-- The data follows --

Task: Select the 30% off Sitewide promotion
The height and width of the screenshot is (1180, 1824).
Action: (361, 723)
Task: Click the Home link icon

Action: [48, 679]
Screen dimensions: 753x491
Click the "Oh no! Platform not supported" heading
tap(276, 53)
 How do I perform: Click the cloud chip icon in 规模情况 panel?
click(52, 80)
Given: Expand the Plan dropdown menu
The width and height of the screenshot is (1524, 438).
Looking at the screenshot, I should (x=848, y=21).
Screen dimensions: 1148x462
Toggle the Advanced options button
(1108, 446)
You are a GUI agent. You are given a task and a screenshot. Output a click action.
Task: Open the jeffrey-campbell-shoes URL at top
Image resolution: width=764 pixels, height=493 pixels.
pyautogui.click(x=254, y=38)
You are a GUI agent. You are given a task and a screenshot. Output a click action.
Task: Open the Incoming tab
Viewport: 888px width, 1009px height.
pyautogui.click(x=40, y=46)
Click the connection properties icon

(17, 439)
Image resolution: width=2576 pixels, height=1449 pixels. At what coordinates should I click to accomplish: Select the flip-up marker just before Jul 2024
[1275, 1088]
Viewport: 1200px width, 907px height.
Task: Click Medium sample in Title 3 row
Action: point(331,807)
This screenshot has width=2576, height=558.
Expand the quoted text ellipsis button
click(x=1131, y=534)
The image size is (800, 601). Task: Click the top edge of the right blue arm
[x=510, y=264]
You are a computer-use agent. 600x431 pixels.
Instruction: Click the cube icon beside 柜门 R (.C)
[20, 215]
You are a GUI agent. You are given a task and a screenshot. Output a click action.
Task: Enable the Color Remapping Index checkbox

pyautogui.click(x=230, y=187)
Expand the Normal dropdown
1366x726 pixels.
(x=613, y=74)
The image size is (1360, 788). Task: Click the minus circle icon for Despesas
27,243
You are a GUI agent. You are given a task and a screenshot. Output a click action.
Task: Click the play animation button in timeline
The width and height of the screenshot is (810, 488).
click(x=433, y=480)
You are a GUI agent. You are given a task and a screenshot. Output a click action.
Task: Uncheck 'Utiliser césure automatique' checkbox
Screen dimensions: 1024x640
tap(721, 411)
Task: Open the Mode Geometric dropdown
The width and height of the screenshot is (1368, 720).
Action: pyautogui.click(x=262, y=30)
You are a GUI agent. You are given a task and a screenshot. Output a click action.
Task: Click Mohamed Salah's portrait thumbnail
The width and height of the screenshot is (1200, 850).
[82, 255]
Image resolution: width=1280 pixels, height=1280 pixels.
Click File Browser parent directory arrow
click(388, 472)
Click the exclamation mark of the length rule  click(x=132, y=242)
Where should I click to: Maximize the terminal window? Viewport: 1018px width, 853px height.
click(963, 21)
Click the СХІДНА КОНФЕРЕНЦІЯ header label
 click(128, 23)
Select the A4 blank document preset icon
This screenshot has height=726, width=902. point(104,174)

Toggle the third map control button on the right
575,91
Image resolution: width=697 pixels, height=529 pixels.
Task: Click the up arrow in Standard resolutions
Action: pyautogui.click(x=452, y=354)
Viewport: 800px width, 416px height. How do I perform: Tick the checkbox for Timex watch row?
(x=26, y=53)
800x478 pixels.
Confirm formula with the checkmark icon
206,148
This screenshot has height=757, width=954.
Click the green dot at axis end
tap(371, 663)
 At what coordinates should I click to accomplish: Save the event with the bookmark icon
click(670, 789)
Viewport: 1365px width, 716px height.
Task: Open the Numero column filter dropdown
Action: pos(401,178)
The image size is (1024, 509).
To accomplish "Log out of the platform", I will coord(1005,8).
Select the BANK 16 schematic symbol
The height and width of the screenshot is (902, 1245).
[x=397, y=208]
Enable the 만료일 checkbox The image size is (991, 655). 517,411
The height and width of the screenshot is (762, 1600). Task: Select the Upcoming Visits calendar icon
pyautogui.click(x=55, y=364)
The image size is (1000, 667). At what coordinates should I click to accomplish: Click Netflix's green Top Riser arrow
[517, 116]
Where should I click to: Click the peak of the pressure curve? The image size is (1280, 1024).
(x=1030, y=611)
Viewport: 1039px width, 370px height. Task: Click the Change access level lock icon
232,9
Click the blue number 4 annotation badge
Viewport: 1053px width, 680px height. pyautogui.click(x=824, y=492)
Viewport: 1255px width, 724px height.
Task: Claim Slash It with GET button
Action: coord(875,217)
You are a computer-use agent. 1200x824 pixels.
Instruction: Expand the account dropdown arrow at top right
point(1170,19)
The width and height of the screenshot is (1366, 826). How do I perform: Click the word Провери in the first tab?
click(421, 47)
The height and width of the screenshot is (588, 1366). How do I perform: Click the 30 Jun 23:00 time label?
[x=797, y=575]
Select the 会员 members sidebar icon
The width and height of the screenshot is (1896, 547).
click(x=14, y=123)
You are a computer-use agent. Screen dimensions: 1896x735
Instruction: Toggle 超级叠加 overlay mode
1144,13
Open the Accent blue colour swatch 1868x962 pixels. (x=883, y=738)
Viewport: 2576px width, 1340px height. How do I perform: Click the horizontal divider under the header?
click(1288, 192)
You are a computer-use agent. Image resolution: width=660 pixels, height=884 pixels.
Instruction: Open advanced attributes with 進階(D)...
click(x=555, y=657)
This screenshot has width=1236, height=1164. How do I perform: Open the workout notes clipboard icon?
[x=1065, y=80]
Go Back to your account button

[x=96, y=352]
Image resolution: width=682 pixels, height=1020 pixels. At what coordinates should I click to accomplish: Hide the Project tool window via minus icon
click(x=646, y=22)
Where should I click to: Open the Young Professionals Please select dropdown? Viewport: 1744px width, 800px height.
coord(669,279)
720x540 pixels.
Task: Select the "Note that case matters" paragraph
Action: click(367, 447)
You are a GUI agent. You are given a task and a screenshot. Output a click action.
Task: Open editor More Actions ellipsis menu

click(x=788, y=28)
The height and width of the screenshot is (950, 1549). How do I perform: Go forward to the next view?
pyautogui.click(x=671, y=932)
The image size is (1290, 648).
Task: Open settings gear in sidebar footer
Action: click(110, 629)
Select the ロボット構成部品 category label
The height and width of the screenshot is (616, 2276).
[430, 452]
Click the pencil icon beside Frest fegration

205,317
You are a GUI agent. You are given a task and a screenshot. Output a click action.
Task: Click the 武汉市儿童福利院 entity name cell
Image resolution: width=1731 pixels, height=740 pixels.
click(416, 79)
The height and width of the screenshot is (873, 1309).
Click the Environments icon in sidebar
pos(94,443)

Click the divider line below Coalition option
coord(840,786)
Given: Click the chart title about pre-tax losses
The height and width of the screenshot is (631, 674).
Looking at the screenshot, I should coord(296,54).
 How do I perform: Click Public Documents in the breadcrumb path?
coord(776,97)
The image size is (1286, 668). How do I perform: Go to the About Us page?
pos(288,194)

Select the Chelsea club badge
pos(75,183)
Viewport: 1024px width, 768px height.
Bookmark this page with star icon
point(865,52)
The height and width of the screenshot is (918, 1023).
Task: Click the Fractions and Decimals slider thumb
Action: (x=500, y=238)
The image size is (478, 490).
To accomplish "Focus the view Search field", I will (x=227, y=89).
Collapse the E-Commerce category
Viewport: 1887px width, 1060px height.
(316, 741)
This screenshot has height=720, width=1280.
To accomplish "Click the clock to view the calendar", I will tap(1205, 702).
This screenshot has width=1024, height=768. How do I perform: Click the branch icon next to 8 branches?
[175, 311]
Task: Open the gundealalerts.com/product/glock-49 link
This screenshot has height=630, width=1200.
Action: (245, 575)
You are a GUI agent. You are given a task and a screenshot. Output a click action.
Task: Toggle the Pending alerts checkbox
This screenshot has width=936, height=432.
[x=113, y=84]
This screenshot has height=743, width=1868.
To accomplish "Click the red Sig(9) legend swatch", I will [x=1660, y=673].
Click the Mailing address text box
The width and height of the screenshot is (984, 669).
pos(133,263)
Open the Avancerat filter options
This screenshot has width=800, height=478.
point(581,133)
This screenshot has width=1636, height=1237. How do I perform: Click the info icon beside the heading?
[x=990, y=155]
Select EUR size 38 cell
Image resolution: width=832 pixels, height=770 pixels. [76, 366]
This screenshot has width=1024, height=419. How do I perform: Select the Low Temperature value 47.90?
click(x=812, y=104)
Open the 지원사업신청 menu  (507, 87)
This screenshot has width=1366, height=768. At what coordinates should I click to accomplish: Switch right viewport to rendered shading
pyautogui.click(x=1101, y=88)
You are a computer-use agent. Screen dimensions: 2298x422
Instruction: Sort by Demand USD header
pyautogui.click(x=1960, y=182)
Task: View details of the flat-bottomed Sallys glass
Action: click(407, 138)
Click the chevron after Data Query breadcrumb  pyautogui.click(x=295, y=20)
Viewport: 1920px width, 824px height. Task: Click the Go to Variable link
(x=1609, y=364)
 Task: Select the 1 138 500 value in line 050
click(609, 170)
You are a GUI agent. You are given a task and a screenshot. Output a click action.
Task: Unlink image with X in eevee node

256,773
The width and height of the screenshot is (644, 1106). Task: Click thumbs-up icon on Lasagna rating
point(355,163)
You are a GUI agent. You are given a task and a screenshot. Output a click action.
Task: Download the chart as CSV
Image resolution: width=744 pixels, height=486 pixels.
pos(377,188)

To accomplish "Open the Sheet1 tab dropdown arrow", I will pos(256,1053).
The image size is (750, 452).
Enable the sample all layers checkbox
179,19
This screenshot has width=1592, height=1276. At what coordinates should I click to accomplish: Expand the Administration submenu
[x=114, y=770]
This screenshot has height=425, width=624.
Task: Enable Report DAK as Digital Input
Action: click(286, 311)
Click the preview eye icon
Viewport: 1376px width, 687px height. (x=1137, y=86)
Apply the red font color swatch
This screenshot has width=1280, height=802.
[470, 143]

-- The data concluded --

What lines in the data include the string "category"? Copy each one.

Select the ロボット構成部品 category label
Collapse the E-Commerce category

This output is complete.